* Data on locating visible targets:
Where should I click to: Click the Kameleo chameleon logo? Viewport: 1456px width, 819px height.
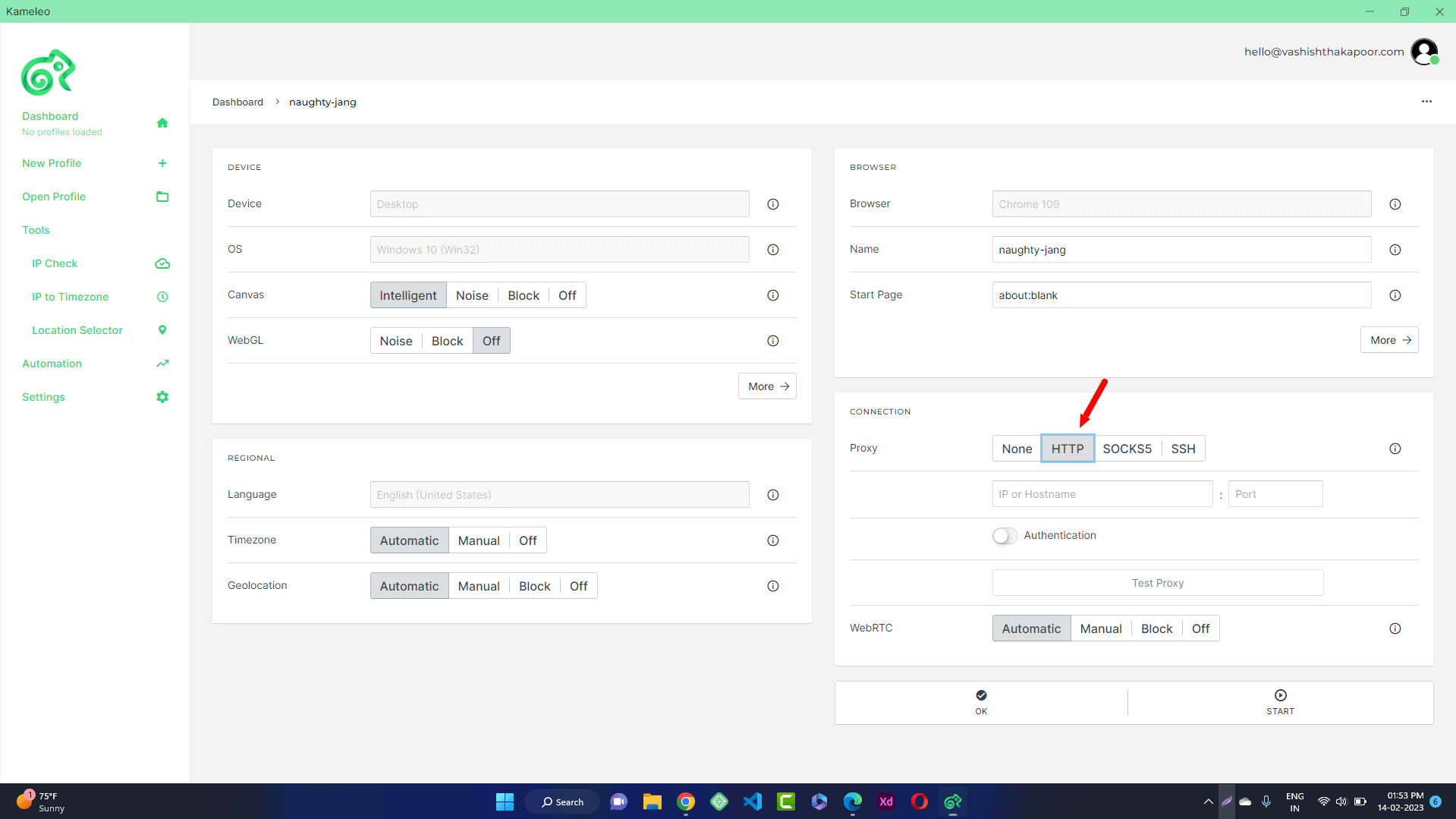[x=49, y=71]
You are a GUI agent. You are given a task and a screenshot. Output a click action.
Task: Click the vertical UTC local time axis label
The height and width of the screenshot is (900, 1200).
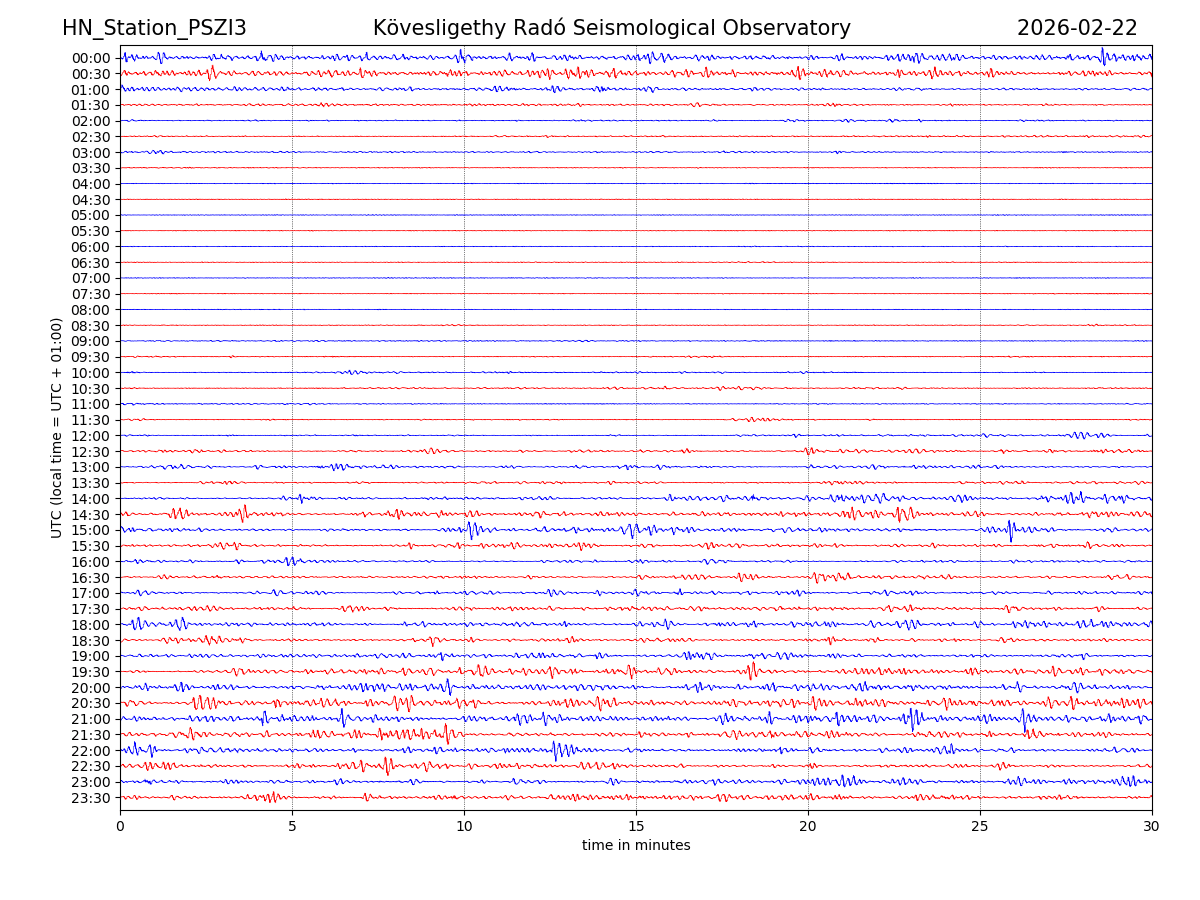[57, 427]
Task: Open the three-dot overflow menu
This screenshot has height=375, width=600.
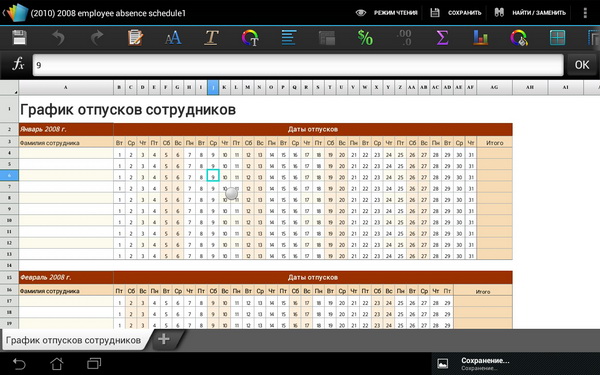Action: (x=585, y=13)
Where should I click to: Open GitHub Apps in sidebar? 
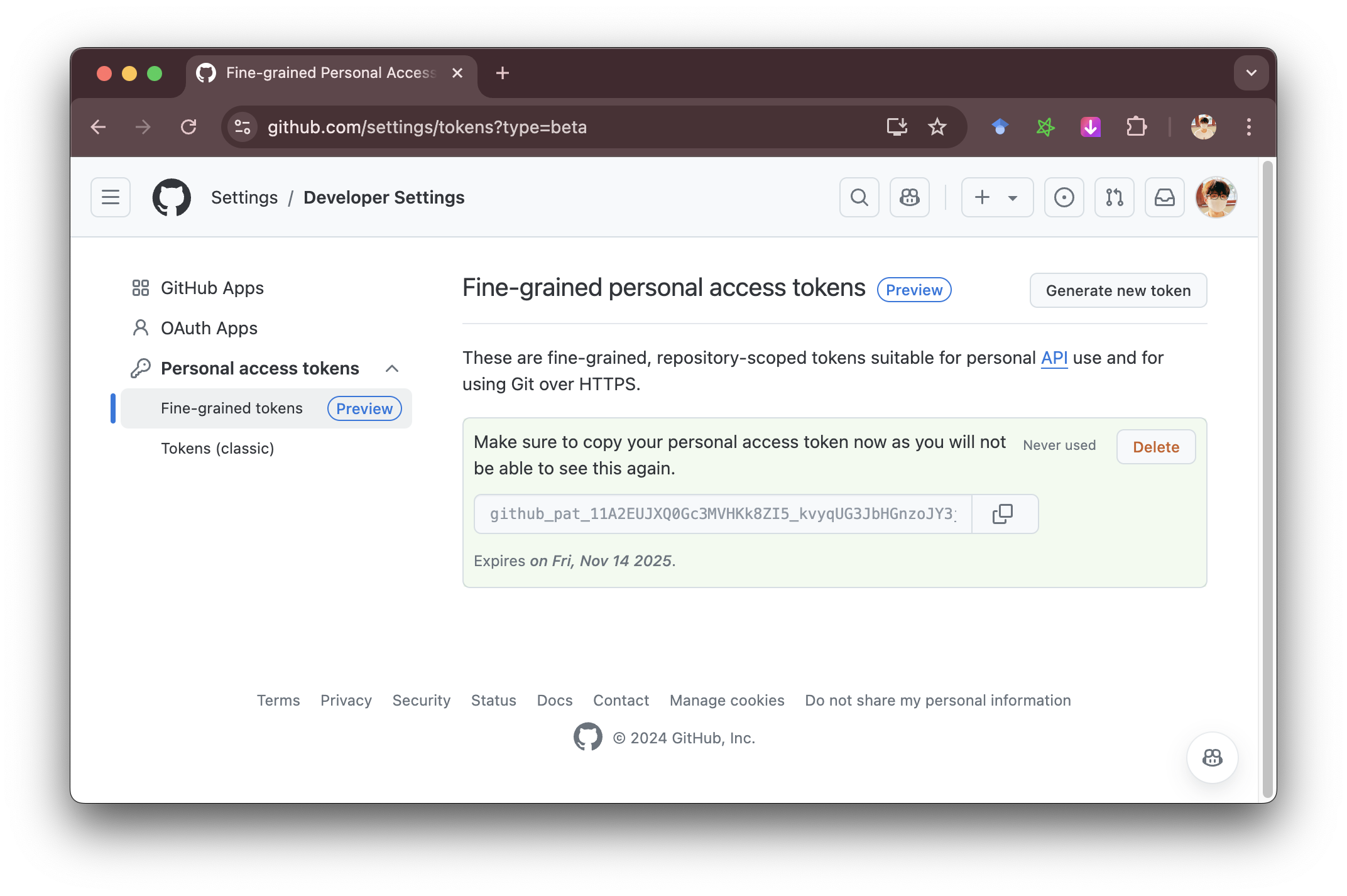(x=212, y=288)
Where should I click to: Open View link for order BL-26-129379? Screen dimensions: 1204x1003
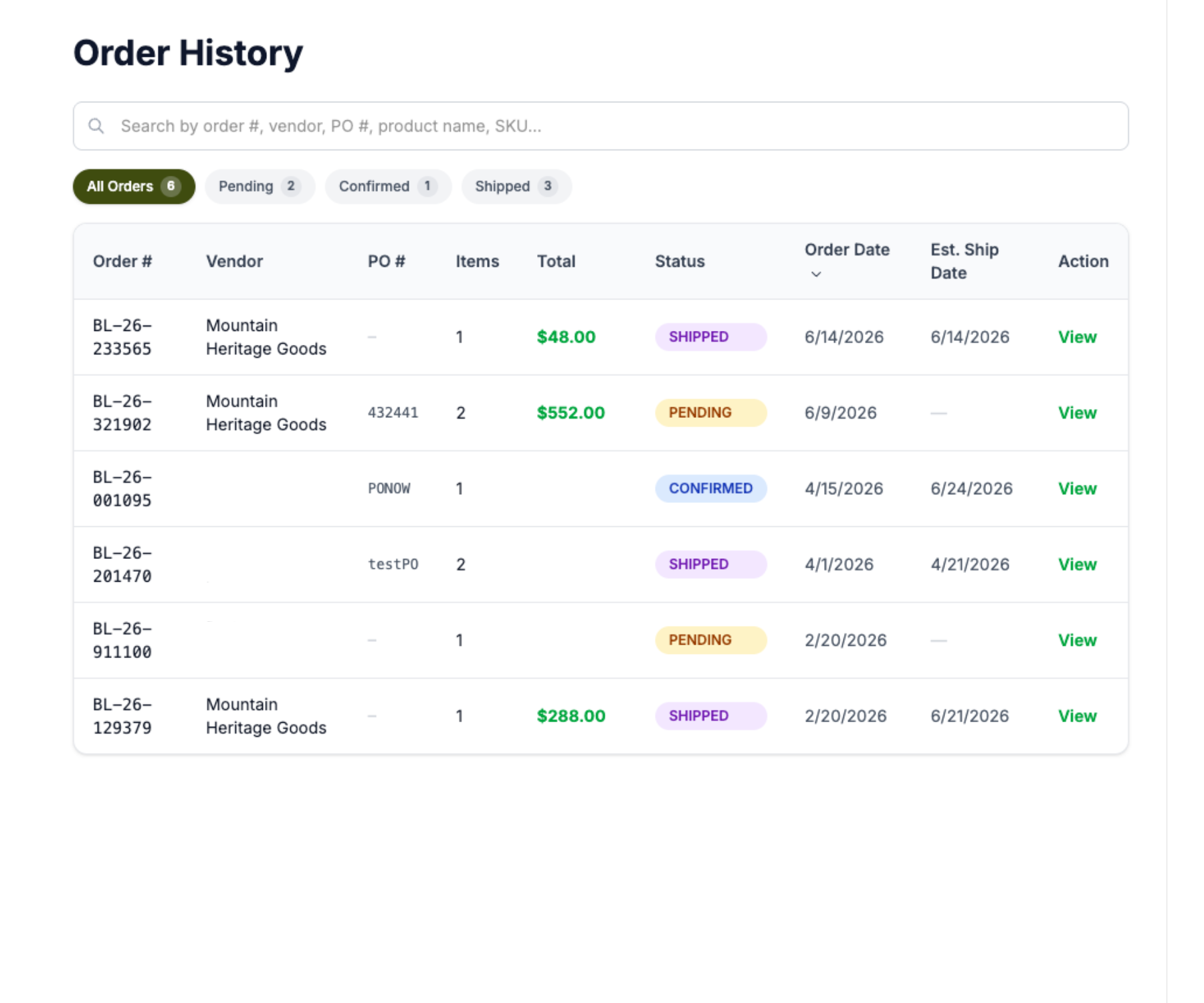click(x=1077, y=715)
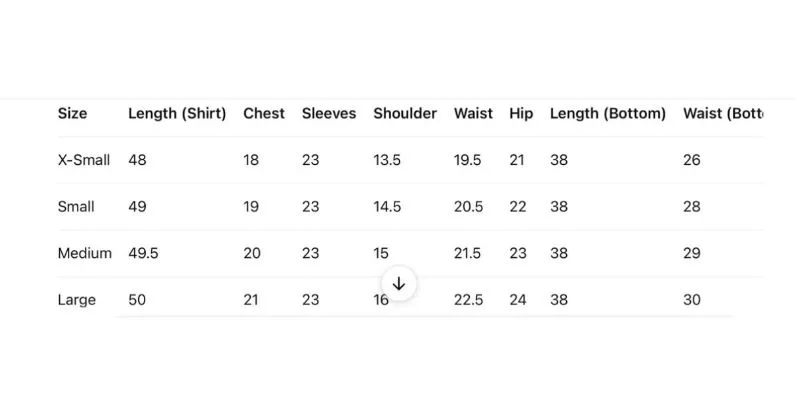Image resolution: width=796 pixels, height=408 pixels.
Task: Click Medium shirt length value 49.5
Action: [143, 253]
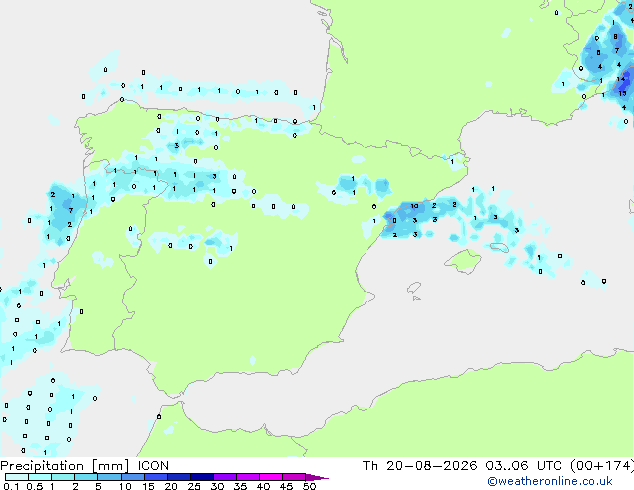Viewport: 634px width, 490px height.
Task: Click the value 7 off the Portuguese coast
Action: (x=71, y=210)
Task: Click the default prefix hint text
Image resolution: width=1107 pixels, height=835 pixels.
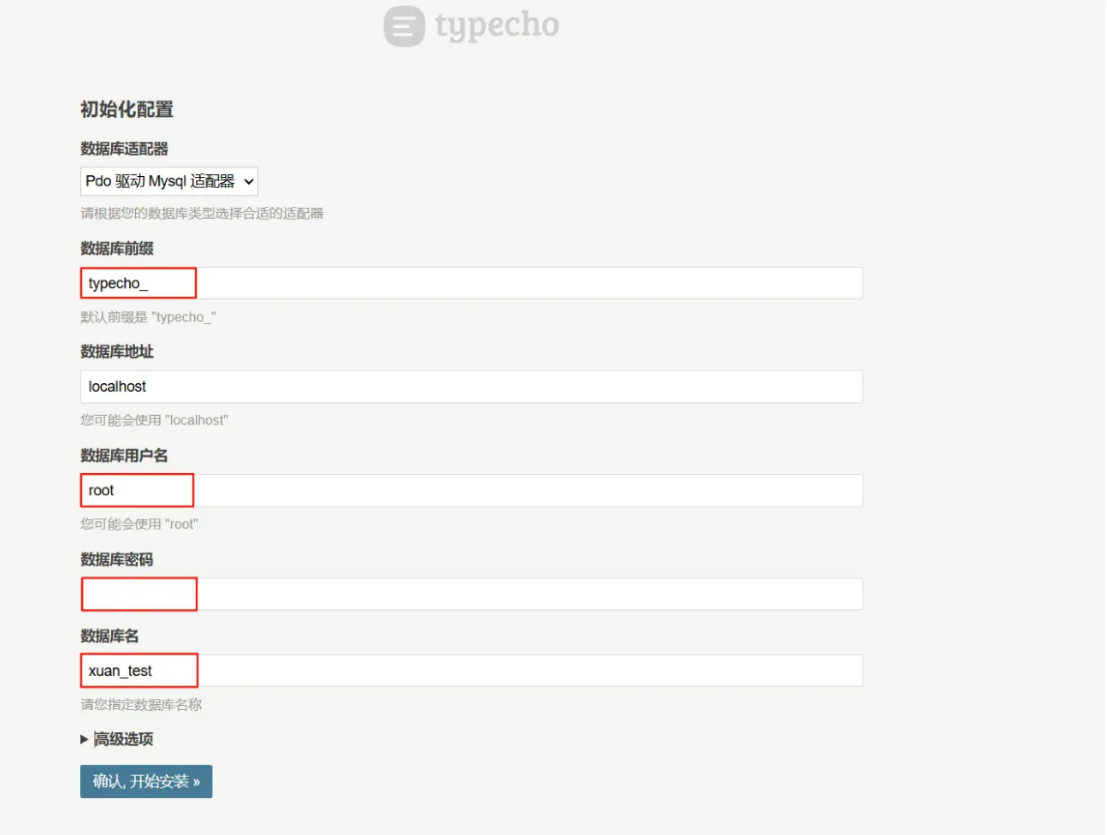Action: pos(149,317)
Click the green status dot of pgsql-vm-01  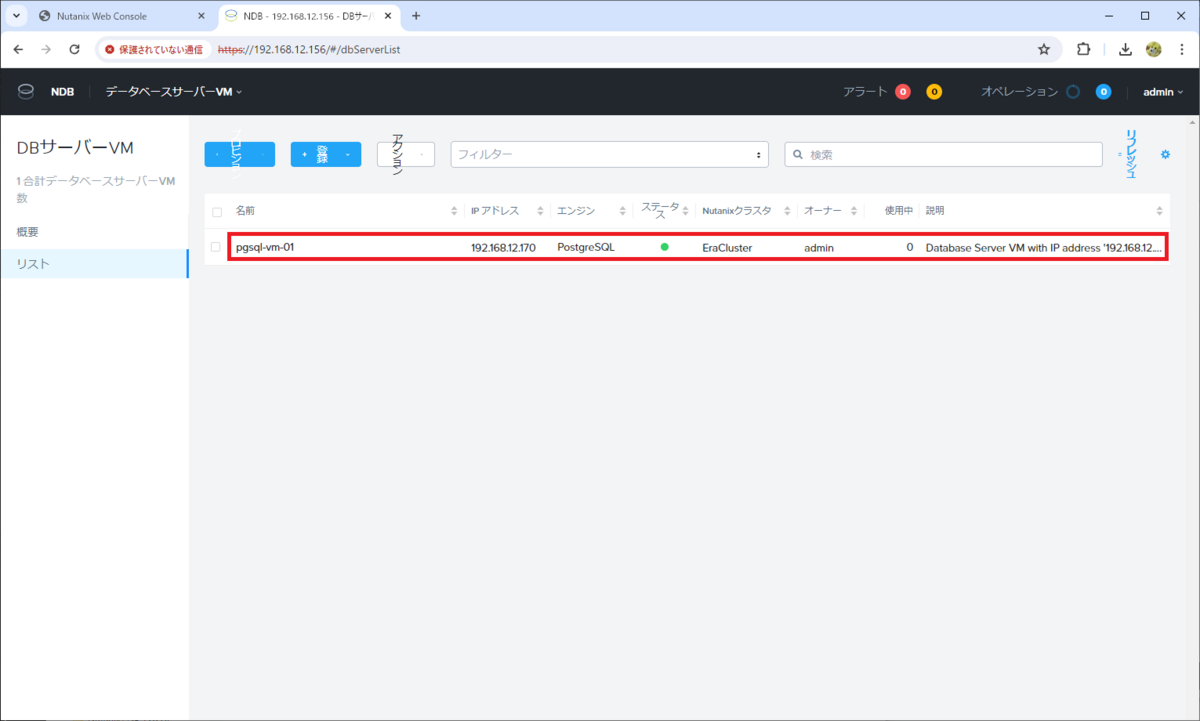click(665, 246)
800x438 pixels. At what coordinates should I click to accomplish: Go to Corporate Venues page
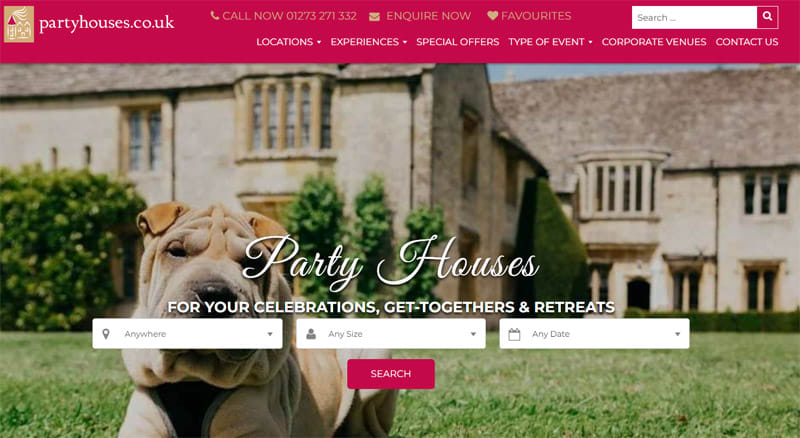coord(654,42)
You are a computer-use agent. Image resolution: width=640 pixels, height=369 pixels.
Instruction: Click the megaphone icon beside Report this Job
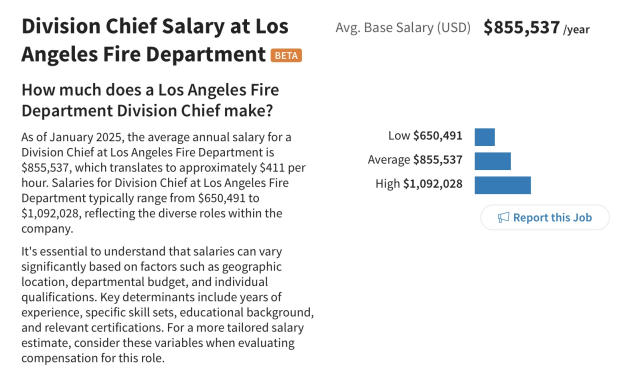(x=503, y=217)
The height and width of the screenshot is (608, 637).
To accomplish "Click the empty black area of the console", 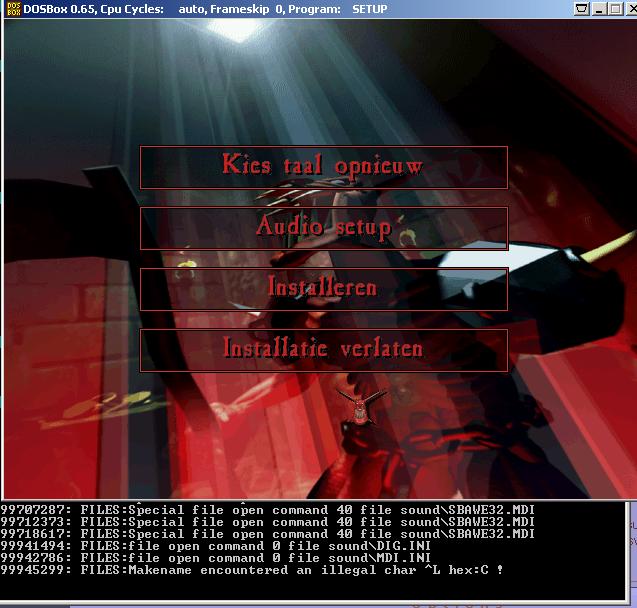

* Set problem:
Express as a JSON list of strings the lines of the data starting at the one containing "You are a computer-use" and ending at the last line of the data, one string per line with blank lines omitted. Leave the pictures out of your list.

* Written answer:
[
  "You are a computer-use agent. Image resolution: width=640 pixels, height=369 pixels.",
  "Instruction: Click the megaphone icon beside Report this Job",
  "(x=503, y=217)",
  "The height and width of the screenshot is (608, 637).",
  "To accomplish \"Click the empty black area of the console\", "
]